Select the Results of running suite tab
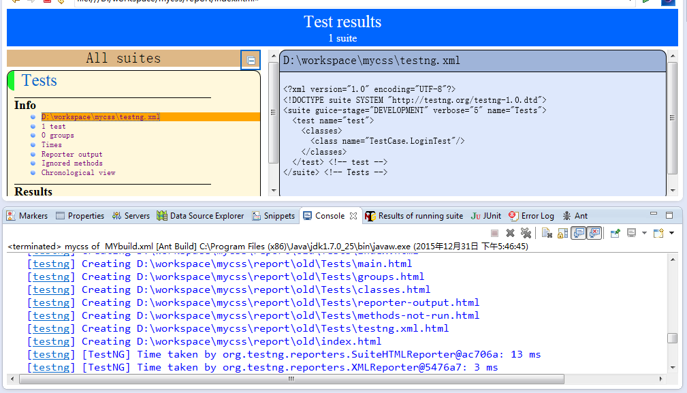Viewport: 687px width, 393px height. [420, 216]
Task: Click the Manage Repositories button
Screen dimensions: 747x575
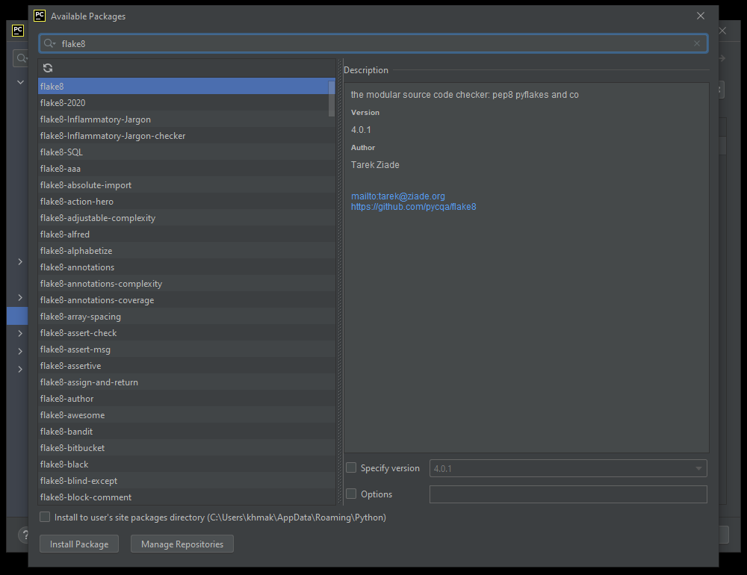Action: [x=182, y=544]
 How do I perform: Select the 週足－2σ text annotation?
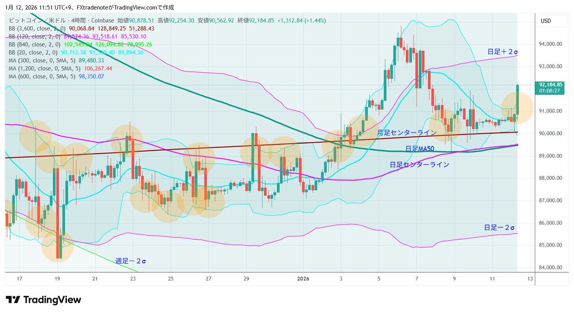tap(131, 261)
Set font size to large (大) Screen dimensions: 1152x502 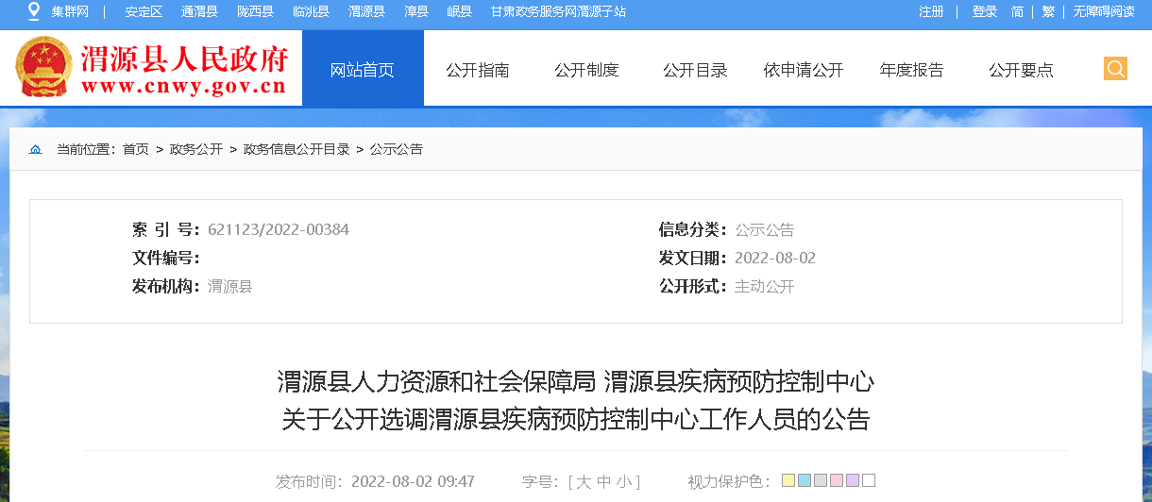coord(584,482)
...
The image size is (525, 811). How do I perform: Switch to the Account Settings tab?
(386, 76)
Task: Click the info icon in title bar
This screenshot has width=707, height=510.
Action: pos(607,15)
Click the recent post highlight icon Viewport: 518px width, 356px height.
* * *
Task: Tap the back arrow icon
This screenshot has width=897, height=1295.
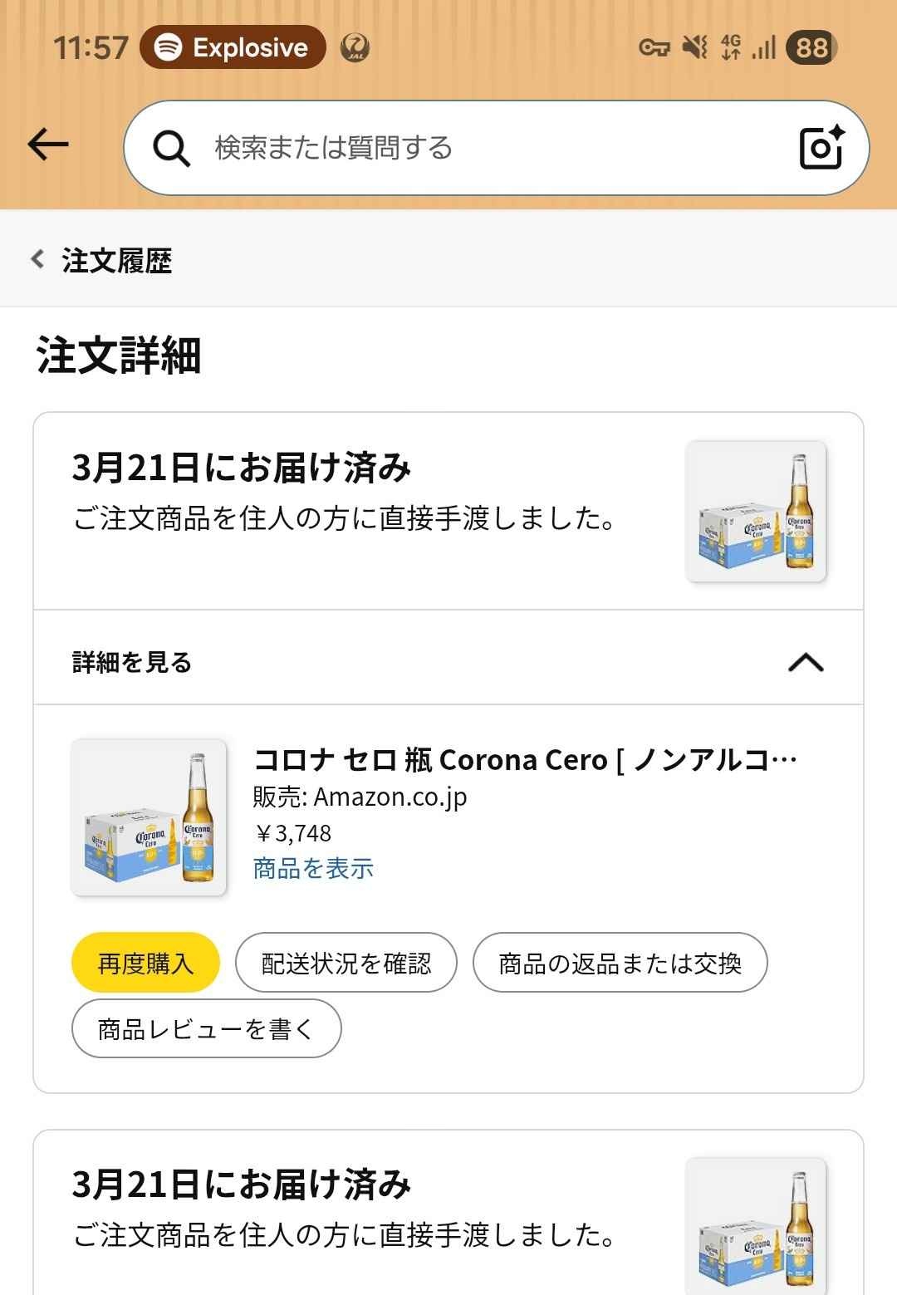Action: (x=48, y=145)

_WORK ORDER:_
How many lines in the records contain the word "icon"? Answer with the number alone.

_ANSWER TO THE PROBLEM:_
3